- [Problem details]:
Check each line of the material below, and copy it if it holds the string "will".

- [Listed entries]:
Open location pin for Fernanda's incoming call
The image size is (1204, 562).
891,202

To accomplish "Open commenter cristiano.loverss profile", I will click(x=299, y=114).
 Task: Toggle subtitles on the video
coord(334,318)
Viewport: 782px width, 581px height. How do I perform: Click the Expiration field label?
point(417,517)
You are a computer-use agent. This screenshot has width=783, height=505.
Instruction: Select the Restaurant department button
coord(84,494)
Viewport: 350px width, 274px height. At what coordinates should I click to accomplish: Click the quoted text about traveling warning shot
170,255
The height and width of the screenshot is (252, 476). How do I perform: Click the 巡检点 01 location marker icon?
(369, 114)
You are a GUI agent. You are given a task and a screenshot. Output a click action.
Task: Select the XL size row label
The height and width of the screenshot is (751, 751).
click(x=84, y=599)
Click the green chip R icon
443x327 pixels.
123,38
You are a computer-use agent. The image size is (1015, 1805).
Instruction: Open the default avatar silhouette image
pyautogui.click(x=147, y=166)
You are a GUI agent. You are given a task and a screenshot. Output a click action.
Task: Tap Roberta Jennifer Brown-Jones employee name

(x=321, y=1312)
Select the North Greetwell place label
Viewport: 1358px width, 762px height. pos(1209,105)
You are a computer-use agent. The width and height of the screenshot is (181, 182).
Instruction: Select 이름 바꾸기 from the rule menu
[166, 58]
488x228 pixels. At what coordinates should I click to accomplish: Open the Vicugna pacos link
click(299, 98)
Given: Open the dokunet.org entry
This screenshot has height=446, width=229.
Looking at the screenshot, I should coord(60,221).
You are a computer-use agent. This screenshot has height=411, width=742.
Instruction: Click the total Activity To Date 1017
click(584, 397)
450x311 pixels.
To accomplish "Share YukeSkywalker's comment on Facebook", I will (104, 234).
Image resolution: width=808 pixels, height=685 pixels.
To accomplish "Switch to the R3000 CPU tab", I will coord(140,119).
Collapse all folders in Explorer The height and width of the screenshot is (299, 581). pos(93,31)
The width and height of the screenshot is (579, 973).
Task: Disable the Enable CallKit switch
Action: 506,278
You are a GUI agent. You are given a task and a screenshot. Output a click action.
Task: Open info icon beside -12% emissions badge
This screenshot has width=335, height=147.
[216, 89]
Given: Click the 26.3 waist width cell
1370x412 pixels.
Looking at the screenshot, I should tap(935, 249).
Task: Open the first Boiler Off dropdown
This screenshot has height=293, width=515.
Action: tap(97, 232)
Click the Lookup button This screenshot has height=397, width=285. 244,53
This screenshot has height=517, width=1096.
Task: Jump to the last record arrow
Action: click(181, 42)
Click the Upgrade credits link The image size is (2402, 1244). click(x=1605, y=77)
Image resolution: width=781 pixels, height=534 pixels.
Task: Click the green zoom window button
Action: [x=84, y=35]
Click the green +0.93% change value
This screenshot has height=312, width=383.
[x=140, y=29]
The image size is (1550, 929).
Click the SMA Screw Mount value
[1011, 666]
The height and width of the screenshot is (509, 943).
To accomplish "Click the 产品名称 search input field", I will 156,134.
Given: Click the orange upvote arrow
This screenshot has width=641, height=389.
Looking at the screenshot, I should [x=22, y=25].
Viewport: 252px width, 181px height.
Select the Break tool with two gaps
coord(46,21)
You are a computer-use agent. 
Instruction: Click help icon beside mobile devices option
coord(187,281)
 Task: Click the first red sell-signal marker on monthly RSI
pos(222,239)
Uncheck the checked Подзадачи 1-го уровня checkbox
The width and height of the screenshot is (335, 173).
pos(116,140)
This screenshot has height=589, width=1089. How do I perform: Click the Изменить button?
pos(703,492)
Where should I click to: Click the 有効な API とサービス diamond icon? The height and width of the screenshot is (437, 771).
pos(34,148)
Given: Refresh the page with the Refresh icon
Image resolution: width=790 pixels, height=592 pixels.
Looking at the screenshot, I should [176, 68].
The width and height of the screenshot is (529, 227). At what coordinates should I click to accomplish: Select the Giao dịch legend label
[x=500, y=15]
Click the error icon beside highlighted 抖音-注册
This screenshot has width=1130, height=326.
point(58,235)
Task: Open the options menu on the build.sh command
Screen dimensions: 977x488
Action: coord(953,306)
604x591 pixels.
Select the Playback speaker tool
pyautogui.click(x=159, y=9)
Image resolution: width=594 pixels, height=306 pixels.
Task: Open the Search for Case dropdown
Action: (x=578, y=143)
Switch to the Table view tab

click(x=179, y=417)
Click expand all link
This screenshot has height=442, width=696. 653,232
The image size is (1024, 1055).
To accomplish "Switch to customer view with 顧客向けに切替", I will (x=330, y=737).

- [Exercise response]:
To accomplish "Open commenter cristiano.loverss profile", I will click(x=299, y=114).
To accomplish "Share YukeSkywalker's comment on Facebook", I will (104, 234).
To accomplish "Switch to the R3000 CPU tab", I will coord(140,119).
To accomplish "Click the 产品名称 search input field", I will 156,134.
To accomplish "Switch to customer view with 顧客向けに切替", I will (x=330, y=737).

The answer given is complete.